***** EXCERPTED DATA
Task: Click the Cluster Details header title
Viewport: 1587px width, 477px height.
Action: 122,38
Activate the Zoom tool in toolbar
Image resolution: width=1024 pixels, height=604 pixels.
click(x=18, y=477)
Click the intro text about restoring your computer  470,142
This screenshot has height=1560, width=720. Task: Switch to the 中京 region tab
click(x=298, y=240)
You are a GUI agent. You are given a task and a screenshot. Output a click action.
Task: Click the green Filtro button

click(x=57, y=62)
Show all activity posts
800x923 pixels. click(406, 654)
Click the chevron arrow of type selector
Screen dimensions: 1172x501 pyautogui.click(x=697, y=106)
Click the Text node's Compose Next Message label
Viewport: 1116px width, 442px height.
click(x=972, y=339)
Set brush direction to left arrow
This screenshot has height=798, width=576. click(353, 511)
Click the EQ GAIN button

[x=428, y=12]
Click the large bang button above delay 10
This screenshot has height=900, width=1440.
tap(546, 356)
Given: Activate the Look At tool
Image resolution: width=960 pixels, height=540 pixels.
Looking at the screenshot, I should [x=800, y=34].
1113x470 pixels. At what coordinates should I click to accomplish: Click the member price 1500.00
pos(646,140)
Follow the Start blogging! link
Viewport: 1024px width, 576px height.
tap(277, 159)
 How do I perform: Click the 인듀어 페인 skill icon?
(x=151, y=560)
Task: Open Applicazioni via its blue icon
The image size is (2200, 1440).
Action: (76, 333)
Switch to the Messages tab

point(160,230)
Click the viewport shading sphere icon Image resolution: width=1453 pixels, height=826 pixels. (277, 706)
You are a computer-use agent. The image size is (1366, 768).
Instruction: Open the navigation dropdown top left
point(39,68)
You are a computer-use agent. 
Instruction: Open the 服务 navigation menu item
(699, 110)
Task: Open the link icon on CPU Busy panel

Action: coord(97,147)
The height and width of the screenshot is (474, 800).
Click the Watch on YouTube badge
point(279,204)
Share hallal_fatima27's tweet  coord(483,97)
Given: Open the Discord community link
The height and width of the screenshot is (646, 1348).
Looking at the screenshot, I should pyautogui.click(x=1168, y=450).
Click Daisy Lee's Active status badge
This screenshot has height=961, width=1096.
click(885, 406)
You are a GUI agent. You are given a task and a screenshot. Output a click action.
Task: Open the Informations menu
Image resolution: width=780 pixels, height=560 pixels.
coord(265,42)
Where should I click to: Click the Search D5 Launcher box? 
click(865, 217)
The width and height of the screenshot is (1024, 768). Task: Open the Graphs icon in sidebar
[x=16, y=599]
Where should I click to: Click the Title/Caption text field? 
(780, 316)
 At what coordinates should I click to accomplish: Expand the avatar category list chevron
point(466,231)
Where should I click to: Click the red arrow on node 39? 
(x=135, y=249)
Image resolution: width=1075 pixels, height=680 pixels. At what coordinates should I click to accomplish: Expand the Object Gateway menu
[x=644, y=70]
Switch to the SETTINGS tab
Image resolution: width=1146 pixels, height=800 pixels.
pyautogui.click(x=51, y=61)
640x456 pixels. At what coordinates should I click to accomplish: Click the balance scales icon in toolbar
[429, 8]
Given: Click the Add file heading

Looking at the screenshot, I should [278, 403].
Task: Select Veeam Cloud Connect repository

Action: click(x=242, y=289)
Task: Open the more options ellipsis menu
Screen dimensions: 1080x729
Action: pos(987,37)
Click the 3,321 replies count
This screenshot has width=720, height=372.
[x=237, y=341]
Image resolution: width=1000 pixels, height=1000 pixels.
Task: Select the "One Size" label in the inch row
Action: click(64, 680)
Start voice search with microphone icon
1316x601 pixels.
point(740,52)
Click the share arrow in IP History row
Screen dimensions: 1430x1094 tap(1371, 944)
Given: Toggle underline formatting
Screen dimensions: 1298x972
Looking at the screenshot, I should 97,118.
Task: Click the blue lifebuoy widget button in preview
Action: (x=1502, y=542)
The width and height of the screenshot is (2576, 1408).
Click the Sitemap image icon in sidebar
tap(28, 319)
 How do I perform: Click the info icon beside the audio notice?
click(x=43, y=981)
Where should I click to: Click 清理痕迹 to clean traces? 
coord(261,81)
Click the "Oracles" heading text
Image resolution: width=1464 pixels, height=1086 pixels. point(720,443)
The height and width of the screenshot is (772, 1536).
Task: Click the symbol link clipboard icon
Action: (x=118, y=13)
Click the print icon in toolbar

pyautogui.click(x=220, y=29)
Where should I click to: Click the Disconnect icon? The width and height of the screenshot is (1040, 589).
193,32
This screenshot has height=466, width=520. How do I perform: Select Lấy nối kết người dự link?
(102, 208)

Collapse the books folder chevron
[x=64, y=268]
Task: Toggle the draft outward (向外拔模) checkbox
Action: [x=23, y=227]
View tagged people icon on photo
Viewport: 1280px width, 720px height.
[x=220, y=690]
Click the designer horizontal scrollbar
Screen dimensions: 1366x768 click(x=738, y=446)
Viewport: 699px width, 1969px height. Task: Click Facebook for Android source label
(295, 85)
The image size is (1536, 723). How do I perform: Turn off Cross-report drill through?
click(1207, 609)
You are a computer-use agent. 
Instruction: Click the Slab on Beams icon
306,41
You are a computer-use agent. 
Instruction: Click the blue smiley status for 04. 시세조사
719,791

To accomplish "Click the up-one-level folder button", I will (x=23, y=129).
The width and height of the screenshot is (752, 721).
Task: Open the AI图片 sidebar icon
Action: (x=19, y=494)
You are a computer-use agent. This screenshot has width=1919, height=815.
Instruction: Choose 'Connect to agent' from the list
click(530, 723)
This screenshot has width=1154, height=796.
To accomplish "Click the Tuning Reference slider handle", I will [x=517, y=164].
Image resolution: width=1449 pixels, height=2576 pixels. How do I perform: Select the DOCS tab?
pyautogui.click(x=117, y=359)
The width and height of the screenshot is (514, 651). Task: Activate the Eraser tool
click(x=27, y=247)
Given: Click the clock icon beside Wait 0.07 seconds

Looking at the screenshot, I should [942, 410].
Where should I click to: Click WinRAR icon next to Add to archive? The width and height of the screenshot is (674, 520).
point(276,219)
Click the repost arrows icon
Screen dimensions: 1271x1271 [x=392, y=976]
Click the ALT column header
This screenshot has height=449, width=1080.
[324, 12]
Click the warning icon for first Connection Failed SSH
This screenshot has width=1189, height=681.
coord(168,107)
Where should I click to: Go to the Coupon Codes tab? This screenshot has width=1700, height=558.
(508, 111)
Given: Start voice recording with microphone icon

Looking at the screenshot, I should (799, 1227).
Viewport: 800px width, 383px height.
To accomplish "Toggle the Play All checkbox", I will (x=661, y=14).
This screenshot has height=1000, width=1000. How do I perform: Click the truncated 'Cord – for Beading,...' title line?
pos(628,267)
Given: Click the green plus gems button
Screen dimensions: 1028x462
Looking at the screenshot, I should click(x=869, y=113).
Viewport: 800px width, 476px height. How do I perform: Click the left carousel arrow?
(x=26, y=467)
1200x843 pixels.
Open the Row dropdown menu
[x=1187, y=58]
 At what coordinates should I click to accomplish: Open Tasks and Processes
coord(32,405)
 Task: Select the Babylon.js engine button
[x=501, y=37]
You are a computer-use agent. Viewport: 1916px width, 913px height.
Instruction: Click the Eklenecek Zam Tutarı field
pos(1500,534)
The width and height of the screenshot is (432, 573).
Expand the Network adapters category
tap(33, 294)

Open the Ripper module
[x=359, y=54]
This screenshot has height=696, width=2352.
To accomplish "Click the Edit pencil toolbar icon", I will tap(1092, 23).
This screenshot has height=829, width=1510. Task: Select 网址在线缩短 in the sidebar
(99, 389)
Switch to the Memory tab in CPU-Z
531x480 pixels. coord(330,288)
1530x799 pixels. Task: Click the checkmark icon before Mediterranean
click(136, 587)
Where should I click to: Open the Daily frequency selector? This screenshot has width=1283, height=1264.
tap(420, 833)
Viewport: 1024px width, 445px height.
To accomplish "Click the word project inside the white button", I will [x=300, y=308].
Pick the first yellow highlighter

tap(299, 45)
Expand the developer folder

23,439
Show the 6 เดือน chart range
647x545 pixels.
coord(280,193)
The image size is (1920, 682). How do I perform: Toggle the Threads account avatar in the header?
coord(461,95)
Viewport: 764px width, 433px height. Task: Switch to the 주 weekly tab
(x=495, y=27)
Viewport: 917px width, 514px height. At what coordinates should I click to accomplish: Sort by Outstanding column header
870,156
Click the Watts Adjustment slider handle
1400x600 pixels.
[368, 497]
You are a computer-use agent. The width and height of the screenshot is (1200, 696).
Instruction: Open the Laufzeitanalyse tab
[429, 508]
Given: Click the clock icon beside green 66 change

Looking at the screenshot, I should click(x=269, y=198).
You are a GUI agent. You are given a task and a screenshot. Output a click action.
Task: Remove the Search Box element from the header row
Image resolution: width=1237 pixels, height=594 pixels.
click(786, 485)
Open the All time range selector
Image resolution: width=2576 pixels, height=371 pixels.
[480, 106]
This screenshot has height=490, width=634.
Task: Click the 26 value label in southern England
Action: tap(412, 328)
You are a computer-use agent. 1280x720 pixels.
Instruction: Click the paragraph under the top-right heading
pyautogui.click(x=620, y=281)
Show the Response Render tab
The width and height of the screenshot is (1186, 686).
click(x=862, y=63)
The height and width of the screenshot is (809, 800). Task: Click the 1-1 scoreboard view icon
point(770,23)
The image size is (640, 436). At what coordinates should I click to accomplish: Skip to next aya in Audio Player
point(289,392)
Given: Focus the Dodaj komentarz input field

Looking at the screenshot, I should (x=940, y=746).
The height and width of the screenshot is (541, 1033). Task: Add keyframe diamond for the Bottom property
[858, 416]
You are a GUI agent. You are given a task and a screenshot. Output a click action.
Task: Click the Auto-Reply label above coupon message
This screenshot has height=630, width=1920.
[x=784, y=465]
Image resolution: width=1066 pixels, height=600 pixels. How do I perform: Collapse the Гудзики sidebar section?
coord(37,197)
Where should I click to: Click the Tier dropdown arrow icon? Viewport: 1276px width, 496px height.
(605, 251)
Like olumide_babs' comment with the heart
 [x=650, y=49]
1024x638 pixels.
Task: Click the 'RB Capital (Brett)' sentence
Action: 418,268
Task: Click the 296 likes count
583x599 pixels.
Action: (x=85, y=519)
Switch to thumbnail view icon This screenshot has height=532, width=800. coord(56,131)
**********
__ACTION ITEM__
Scan the records for the string "above" and report each line where it occurs.

__FINISHED EXERCISE__
Click the large bang button above delay 10
Task: Click the Auto-Reply label above coupon message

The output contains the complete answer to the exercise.